Wednesday, August 30, 2006

RELEVANT MAGAZINE: The Dreaded Christian Table

To my non-blogging friends - in order to read the article click on the title.

This article saddened, but didn't surprise me. We as the Body of Christ have the opportunity to share the love of Christ in many different ways. Often times we miss the not so obvious opportunities - like the way we treat waiters and waitresses in resturants. How we talk to those who cut our hair, take our money at gas stations, police as they give us tickets (yes I have had the opportunity to "minister" to police officers), and so and so forth.

Do we see these opportunities for what they are - ways in which we can show a dying world the love of Christ? Or do we blow them off, ignore them, or simply miss out because we are too consumed by our busy schedules. Our busy schedules, our agendas, our, our our... mine....mine...mine... Does God's agenda get crowded out of our life?

When I talk about sharing the love of Christ to those around us, I'm not talking about handing out a tract or Bible.... though we could have an opportunity to do that. I am simply talking about demonstrating God's love in practical ways. Opening doors for people, tipping well, smiling, not gossping at the hairdressers, offering to pray for someone who seems down, remembering the attendant's name at the local QT that you visit waaaaay too often (ok, that one is directed to me), or helping out a neighbor, etc, etc.

I am simply talking about loving people. 1 Corinthians 13 addresses a church that struggled with this, not unlike the American church I believe.

"If I speak in the tongues of men and of angels, but have not love, I am a noisy gong or a clanging cymbal. And if I have prophetic powers, and understand all the mysteries and all knowledge, and if I have all faith, so as to remove mountains, but have not love, I am nothing. If I give away all I have, and if I deliver up my body to be burned, but have not love, I gain nothing," (1 Corinthians 13:1-3, ESV).

Did you catch that? Without love we are a noisy gong in the ears of the unchurched. Without love we gain nothing and are nothing. We lose our influence - we are no longer salt (Matthew 5:13).

I mean if we see a homeless guy on the street in desperate need for water, are we going to say, "can I share with you the Four Spiritual Laws?" I wouldn't think so, instead I would hope most of us would say - "let me get you something to drink."

Sharing Christ + lack of love = wasted opportunity. So tip well, share a kind word to the QT attendant, meet a need that you see. Love people as Jesus would.

5 comments:

Noah Braymen said...

Good word!

I have had some of the best opportunities to talk about Jesus with my barber. BTW...Roosevelt Barber on 42nd street is the BOMB!

They are mad fiends at cuttin' hair. And they're really nice to boot!~

In Christ
Noah

Anonymous said...

That is a sad article. I've been on the "waitressing" side so I know it to be true. What about this thought...if the body of Christ was really acting as the body of Christ, would we really need watered down messages or "seeker driven" churches in order to "bring in the lost"? Are we using worldly tactics to try to bring about salvific results?
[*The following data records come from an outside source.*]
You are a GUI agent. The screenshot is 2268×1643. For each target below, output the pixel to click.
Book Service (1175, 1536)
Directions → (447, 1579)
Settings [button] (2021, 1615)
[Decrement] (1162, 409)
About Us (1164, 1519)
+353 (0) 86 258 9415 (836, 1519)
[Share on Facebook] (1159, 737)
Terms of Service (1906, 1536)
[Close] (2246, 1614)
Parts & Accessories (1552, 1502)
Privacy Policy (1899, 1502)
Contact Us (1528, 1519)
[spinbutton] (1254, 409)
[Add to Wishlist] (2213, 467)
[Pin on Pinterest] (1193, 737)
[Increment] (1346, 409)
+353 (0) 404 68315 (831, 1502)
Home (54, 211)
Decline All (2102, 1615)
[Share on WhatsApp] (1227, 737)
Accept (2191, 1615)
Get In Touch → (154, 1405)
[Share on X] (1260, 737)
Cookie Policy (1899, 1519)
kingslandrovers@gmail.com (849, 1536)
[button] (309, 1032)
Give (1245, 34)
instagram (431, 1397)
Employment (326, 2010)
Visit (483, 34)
Are we negating the Holy Spirit's work with our lack of love, lack of sacrifice and our disobedience and trying to "be Christian" without the power of the Holy Spirit? Not trying to be argumentative...just some honest questions I've been wondering about. What are your thoughts?

Shane Vander Hart said...

Lara,

Good questions. I wrestle with that too. I suppose it would depend on what you mean by "watered down" and "seeker-driven" (for instance I see seeker-sensitive as being completely different from being seeker-driven. I would consider my church to be seeker-sensitive, but not seeker-driven).

Ultimately when it comes to evangelism, the Holy Spirit is the evangelist. Far too often I have tried to share Christ without an open door or invitation with ineffective results.

If you look at Acts 2:42 - you see the Church being the Church. They were passionate, they were devoted to Christ and to one another. They honored Christ above all else, and it was attractive - never before had anyone seen a community such as this. So to your original question - I would say probably not, but I also don't want to negate the work that some of the churches are doing because I believe that God is using them.

Thanks for your comment!

Shane Vander Hart said...

Noah,

Cool, got to give a shout out to my favorite barber. My sister! She works at Hairy's in Altoona (ask for Stephanie Bartels), but she normally cuts my hair in her kitchen!

Shane

Anonymous said...

Shane - I had a similar reaction to the article...sad but not surprising.

Church People - can't live with 'em...pass the beer nuts.